Ma vision du territoire

Début octobre, j’ai adressé aux Présidents des Communautés de Communes de Vallée Loire Authion, du Loir, du Canton de Baugé, Les Portes de l’Anjou, du Canton de Noyant, de Loir et Sarthe et Beaufort en Anjou, aux Maires des Communautés de Commune et aux les conseillers généraux des cantons correspondants une lettre relatant ma vision du territoire.

Je souhaite ici vous la livrer :


J’ai souhaité vous livrer mes réflexions à propos de la réforme territoriale en cours.

La situation actuelle est historique. Il est en effet prévu dans la loi, que là où nous ne choisirons pas, l’État choisira pour nous. Le Préfet dessinera alors les contours de nos intercommunalités en l’absence de propositions de notre part. La loi impose 20 000 habitants minimum, mais la jauge prévisible en Maine et Loire serait plutôt aux alentours de 35 000, voire plus.

Si on regarde le Maine et Loire, de grands blocs se dessinent et se préparent. Nous avons déjà les trois agglos d’Angers, Cholet et Saumur.

Le pays d’Angers est en passe de devenir un pôle métropolitain.
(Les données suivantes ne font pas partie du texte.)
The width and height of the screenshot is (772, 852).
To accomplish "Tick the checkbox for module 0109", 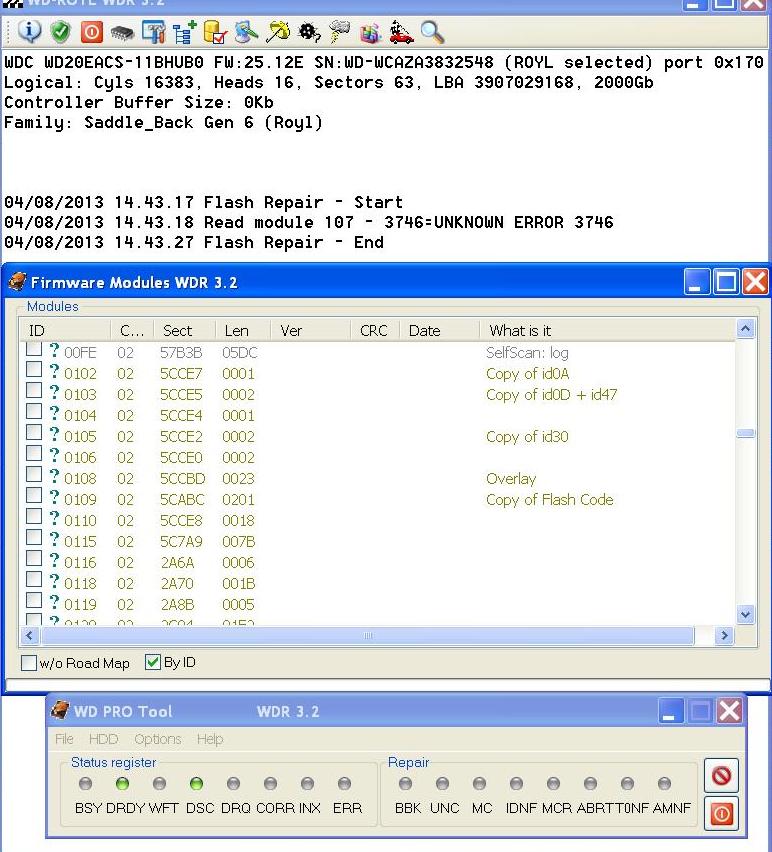I will click(x=34, y=495).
On réfléchit activement autour de Segré à une grande intercommunalité du segréen. De même une grande intercommunalité couvrant les Mauges est en réflexion.

Reste alors le Nord Est Anjou qui est, de plus, souvent en grande partie en deuxième moitié de classement dans les nombreux tableaux statistiques.
Et pourtant, il a des atouts avec deux autoroutes et cinq échangeurs, la Loire et sa vallée de l’Authion, le Baugeois et ses ressources forestières, partout une agriculture à forte valeur ajoutée, des entreprises, des artisans et des commerçants dynamiques, une vie associative riche et active.

Il manque sans doute à nos communautés de communes actuelles la force que procure le "faire ensemble pour tous" dans les domaines de l’attractivité économique, du développement du tourisme, de l’agriculture dans toutes ses filières, des transports.
Ces grands domaines pourraient être gérés à l’échelle d’une large intercommunalité aux compétences revisitées et n’étant donc pas calquées sur celles de nos communautés de communes d’aujourd’hui.

Nous avons géré dans celles-ci jusqu’à ce jour un territoire à l’échelle du cadre de vie quotidien et solidaire de ses communes membres pour le maintien du lien social et de la proximité avec sa population.
Mais chacun sait aujourd’hui que nos communautés actuelles n’existeront plus en l’état à l’horizon 2016.

Alors comment ne pas perdre tous les bénéfices de la proximité, de l’identité locale et du lien social renforcés par nos communautés de communes qui vont elles-mêmes être diluées dans un échelon supérieur sortant du cadre de vie quotidien ?
Et comment nos communes existeront dans un tel ensemble plus fort mais forcément plus généraliste ?

Je crois que partout où c’est pertinent parce que sur un même bassin de vie, la commune nouvelle garantira l’existence de chaque commune fondatrice qui verra son identité locale renforcée.
Nos commissions communautaires redeviendront municipales de la commune nouvelle seule à-même de préserver la proximité entre élus et citoyens. N’est ce pas là une des qualités à préserver de la ruralité qui nous est chère ?

Je voulais en tant que député dont la circonscription couvre une grande partie du Nord-Est de l’Anjou vous faire part de la vision que je perçois de notre territoire.

Soyons ambitieux pour le développer grâce à une intercommunalité la plus large possible mais aux compétences généralistes pour les projets d’avenir qui financeront la vie quotidienne de nos enfants et petits enfants.

Je pense aussi que cette grande intercommunalité aurait tout intérêt à rejoindre le pôle métropolitain pour bénéficier de son Scot et de sa dynamique de développement tout en pouvant y affirmer sa spécificité rurale.

Enfin, essayons de voir plus loin que nos mandats actuels pour consolider notre lien social quotidien grâce à des communes nouvelles qui feront vivre nos communes au service de tous leurs habitants et préserveront leur identité locale de commune, de village où il fait bon vivre.

Bien entendu, ces réflexions ont pour seul but d’alimenter le débat entre nous. Le temps nous est cependant compté pour décider de conduire et non de subir. Il nous appartient de décider de révéler tous les savoir faire et tous les savoir vivre de notre Nord Est Anjou qui ne pèserait pas son véritable poids s’il était encore partagé en deux ou en trois communautés face aux cinq autres grandes intercommunalités de l’Anjou.

Je vous remercie de me faire part de vos observations, je reste à votre disposition si vous souhaitez en parler.

Je vous prie de croire en l’expression de mes sentiments les plus cordiaux.